6×6 Rule

So, several times throughout the most recent conference, I found myself wishing that the 6×6 rule was a standard teaching item in more curriculum… until I realized that most of the people presenting have probably never taken any courses in presenting, so there’s no place in formal education it could fit. So, instead, I’ll share it with people here.

When crafting presentation slides, each slide should have no more than 6 lines, and each line should have no more than 6 words.

There are many reasons for this, but essentially it comes down to the fact that with more than 6×6, the text on the slide starts to to be the text of your talk. This leads to your audience reading your slides, ignoring you, and ending up bored.

The one exception to this I’ve found is in a case that I saw at this FOSS4G conference: the speaker spoke only French, but his slides were slightly more verbose… and in English. So even though he broke the 6×6 rule, it was effective: he was able to communicate his message in English with his slides, and his message more verbosely in French via the talk.

In general though, try following the 6×6 rule. You may find it helpful to prevent you from just reading your slides at conferences.

3 Responses to “6×6 Rule”

  1. rho Says:

    Interestingly, I have encountered this before, but it was in a Java class (um, that’s class as in “place where stuff gets taught”). The lecturer there was trying to convince us to keep our functions short and sweet.

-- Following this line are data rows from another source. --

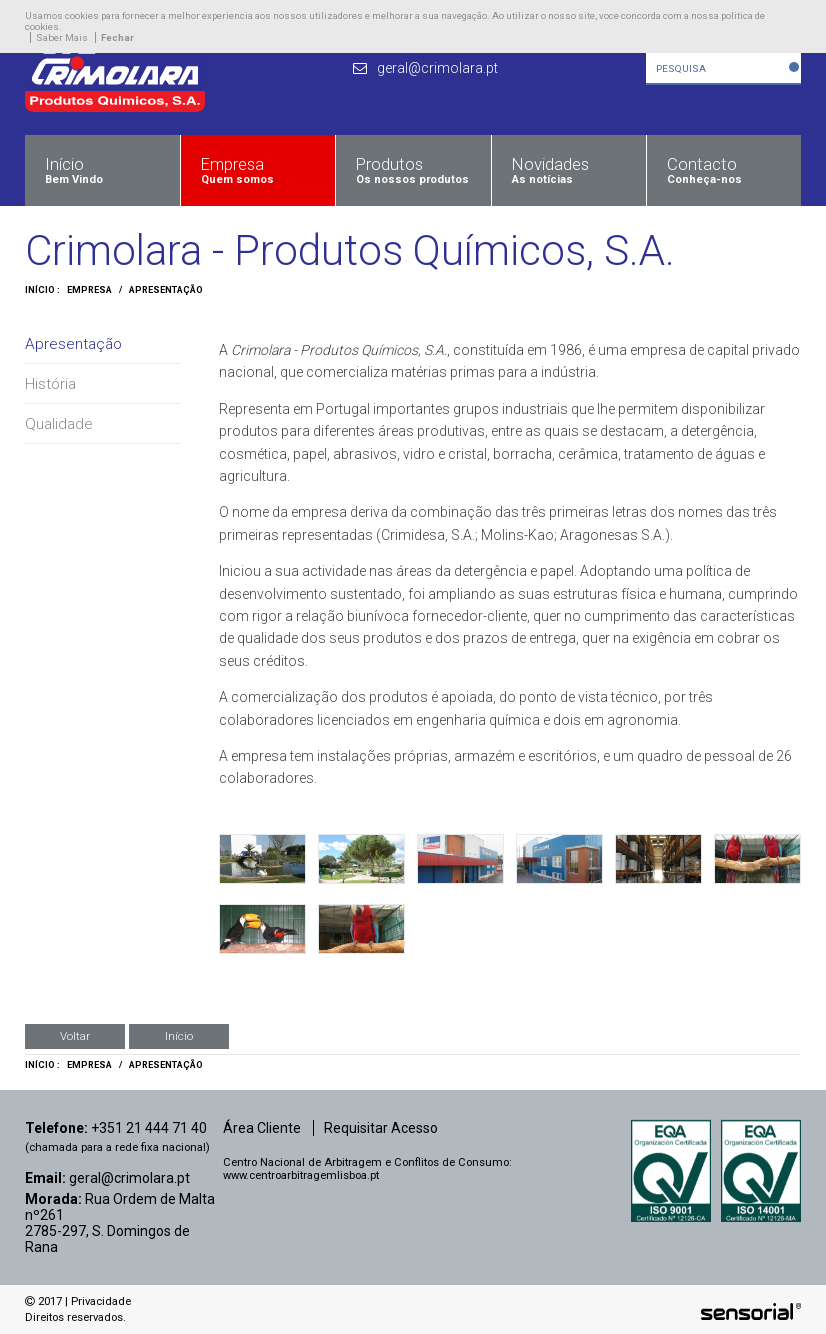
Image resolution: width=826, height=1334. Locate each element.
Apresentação (166, 290)
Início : (42, 290)
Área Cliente (262, 1128)
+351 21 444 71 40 (149, 1128)
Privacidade (101, 1301)
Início (179, 1036)
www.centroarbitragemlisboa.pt (301, 1175)
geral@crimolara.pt (129, 1178)
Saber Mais (62, 37)
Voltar (75, 1036)
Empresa (89, 290)
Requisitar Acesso (381, 1128)
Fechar (117, 37)
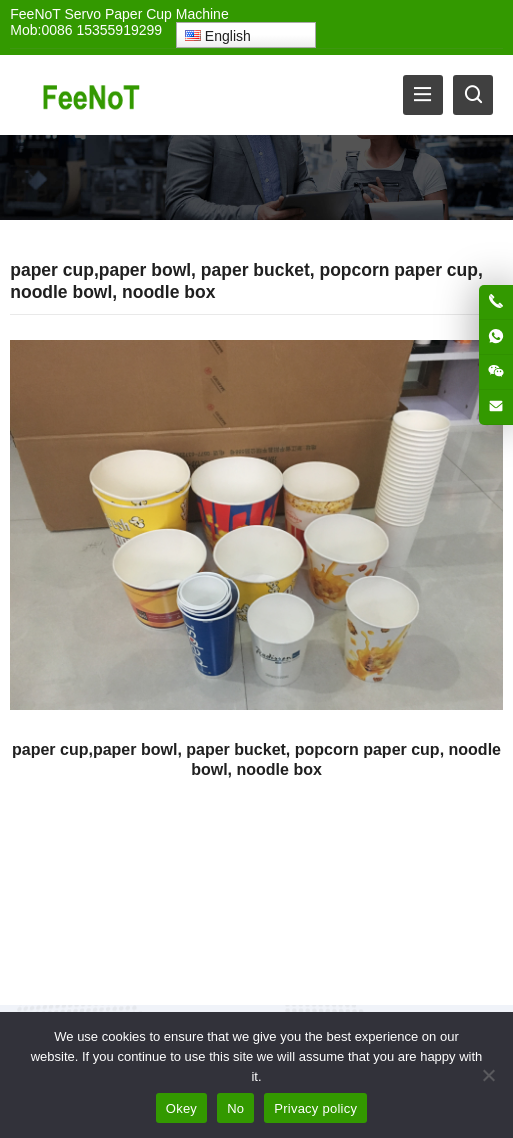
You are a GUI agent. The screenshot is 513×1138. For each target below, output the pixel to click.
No (235, 1108)
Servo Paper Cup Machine (146, 14)
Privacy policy (315, 1108)
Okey (181, 1108)
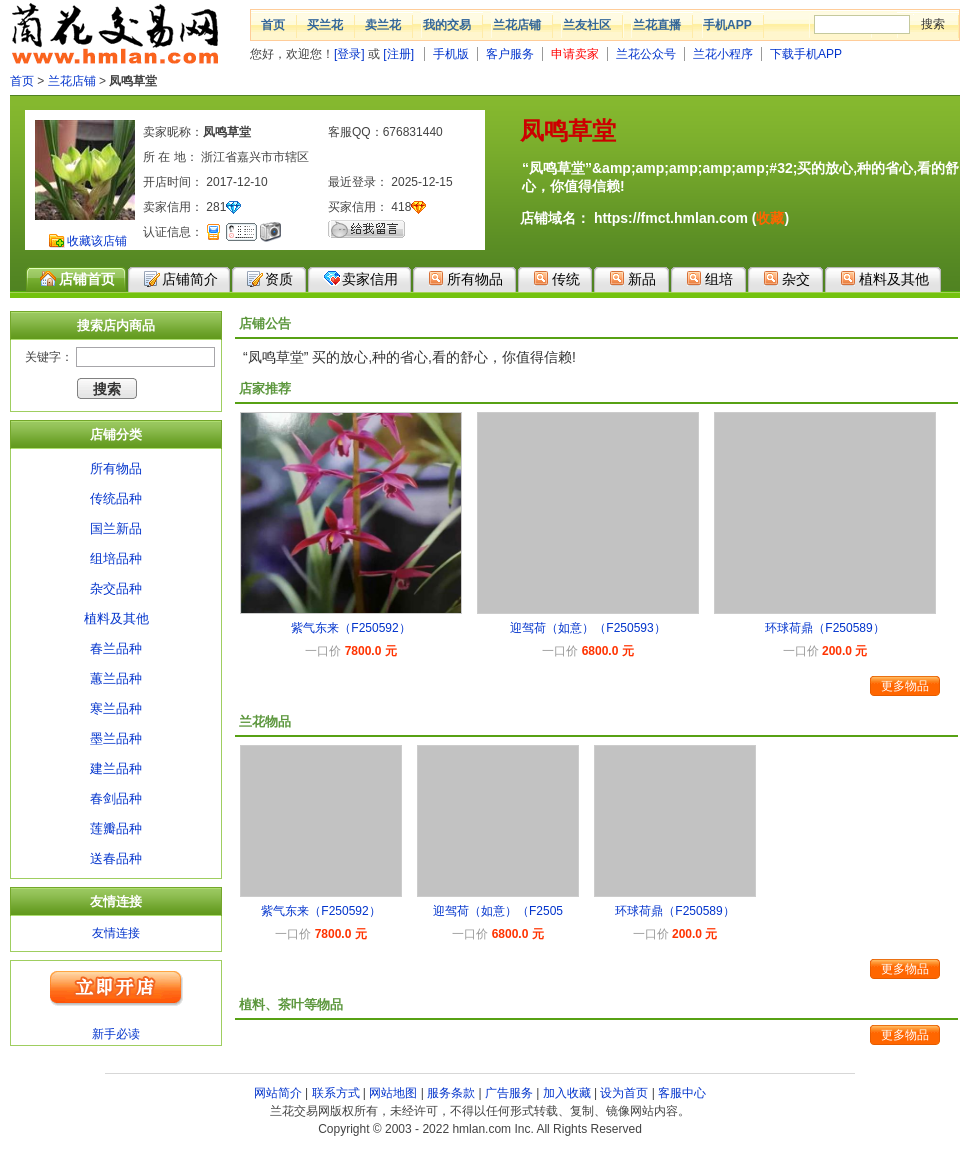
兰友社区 (587, 25)
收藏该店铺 (97, 241)
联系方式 (336, 1093)
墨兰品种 (116, 738)
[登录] (349, 54)
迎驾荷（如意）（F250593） (587, 628)
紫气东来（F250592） (350, 628)
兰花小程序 (723, 54)
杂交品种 (116, 588)
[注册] (398, 54)
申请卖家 (575, 54)
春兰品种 (116, 648)
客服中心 (682, 1093)
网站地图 (393, 1093)
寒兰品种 (116, 708)
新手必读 (116, 1034)
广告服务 (509, 1093)
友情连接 (116, 933)
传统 (556, 278)
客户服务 (510, 54)
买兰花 (325, 25)
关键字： (49, 357)
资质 (270, 279)
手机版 (451, 54)
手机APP (727, 25)
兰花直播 (657, 25)
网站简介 (278, 1093)
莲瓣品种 (116, 828)
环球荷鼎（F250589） (824, 628)
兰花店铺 (517, 25)
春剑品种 (116, 798)
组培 (709, 278)
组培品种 (116, 558)
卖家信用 (360, 278)
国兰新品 (116, 528)
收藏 (770, 218)
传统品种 (116, 498)
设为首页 (624, 1093)
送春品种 (116, 858)
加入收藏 (567, 1093)
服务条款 (451, 1093)
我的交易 (447, 25)
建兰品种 (116, 768)
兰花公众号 (646, 54)
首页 (273, 25)
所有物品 (465, 278)
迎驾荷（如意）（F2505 (498, 911)
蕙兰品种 (116, 678)
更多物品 (905, 686)
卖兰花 (383, 25)
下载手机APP (806, 54)
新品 (632, 278)
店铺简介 (181, 279)
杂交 (786, 278)
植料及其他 (884, 278)
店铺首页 (77, 279)
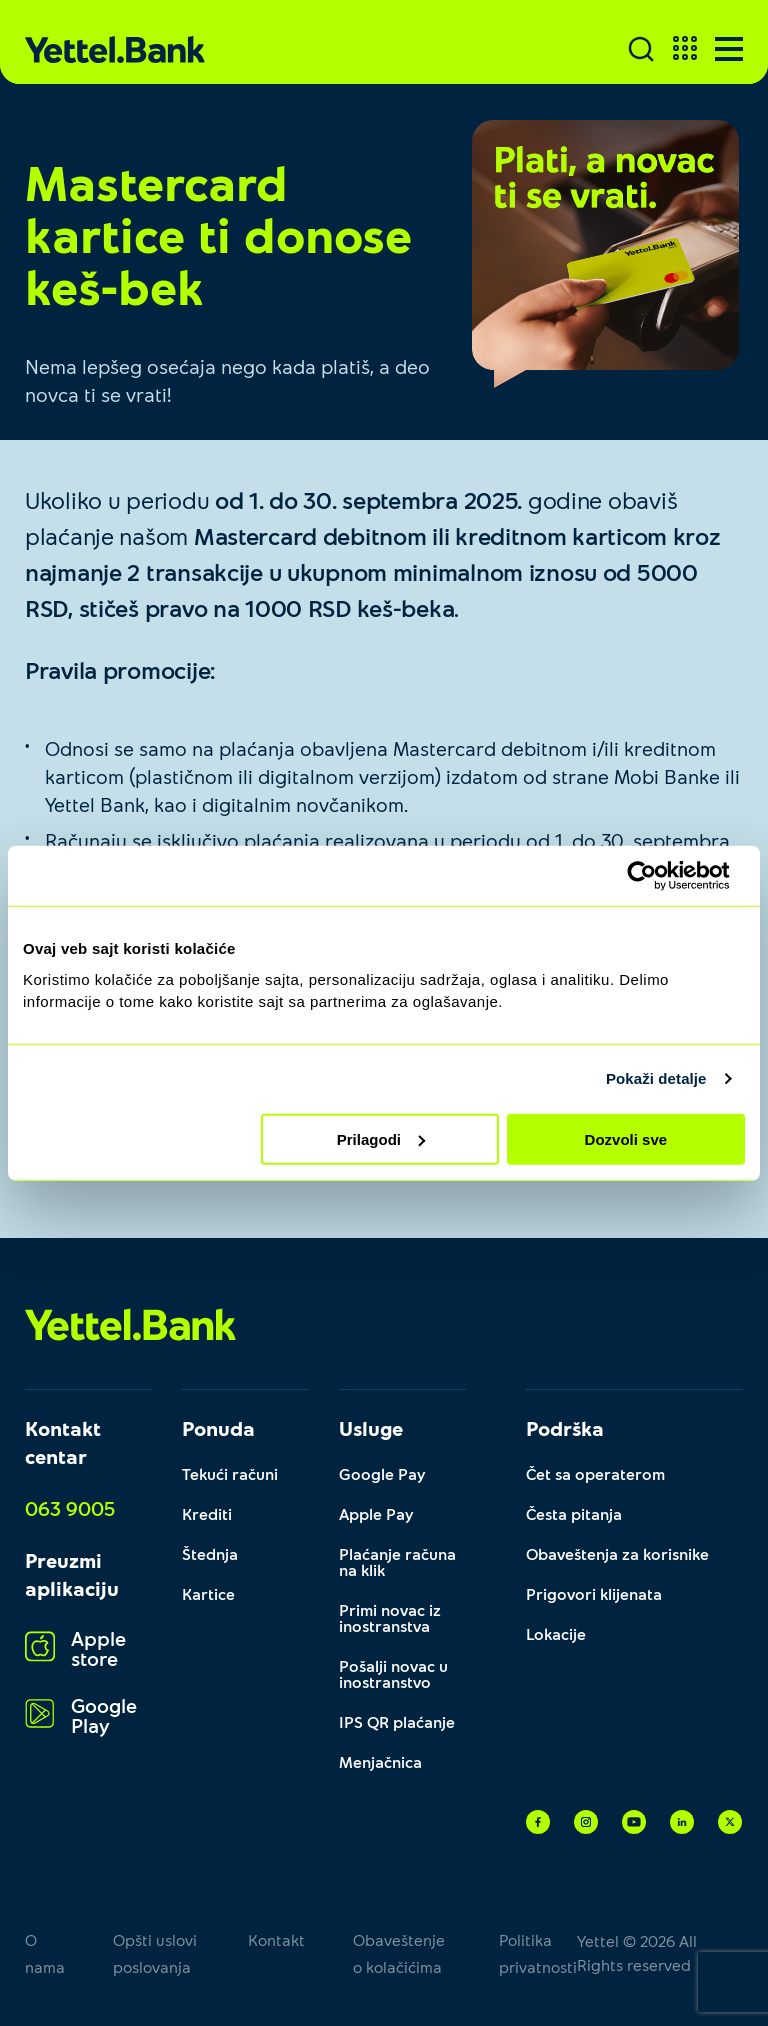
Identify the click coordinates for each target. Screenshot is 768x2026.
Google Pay (382, 1473)
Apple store (75, 1647)
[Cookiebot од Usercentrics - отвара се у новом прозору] (657, 876)
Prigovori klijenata (594, 1593)
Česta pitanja (574, 1513)
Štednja (210, 1553)
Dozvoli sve (626, 1138)
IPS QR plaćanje (397, 1721)
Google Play (81, 1714)
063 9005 (70, 1508)
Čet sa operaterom (595, 1473)
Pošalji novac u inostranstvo (393, 1673)
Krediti (207, 1513)
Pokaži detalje (656, 1078)
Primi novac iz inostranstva (390, 1617)
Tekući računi (230, 1473)
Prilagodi (381, 1138)
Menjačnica (380, 1761)
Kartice (208, 1593)
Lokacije (556, 1633)
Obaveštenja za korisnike (617, 1553)
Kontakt (276, 1939)
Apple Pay (376, 1513)
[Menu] (729, 49)
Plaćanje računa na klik (397, 1561)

The idea being, apparently, that an average human brain can keep 6 things remembered at once. Thus if you have a nice short function you can read through it, keep it all to mind and understand it without having to go back and cross-reference and what not. He then raised the slides in presentations thing as another example of the same thing. If you put too much on the slide, people need to actually concentrate on it to get any benefit from it; if you limit a line to 6 words then they can just internalise it all at once, essentially, and then concentrate on what you’re saying. And by limiting a slide to 6 lines they can still remember all the previous lines without having to go look them up again. It’s a fairly neat bit of psychology.

  2. John Cowan Says:

    I write my slides using a very different rule: lines in slides should be headlines, not captions. Each should be a complete sentence that tells the story, not a mere label for what is being described.

    As for ignoring what I say, if people just look at the captions, they miss the jokes.

  3. John Cowan Says:

    Arrgh. s/just look at the captions/just look at the slides/.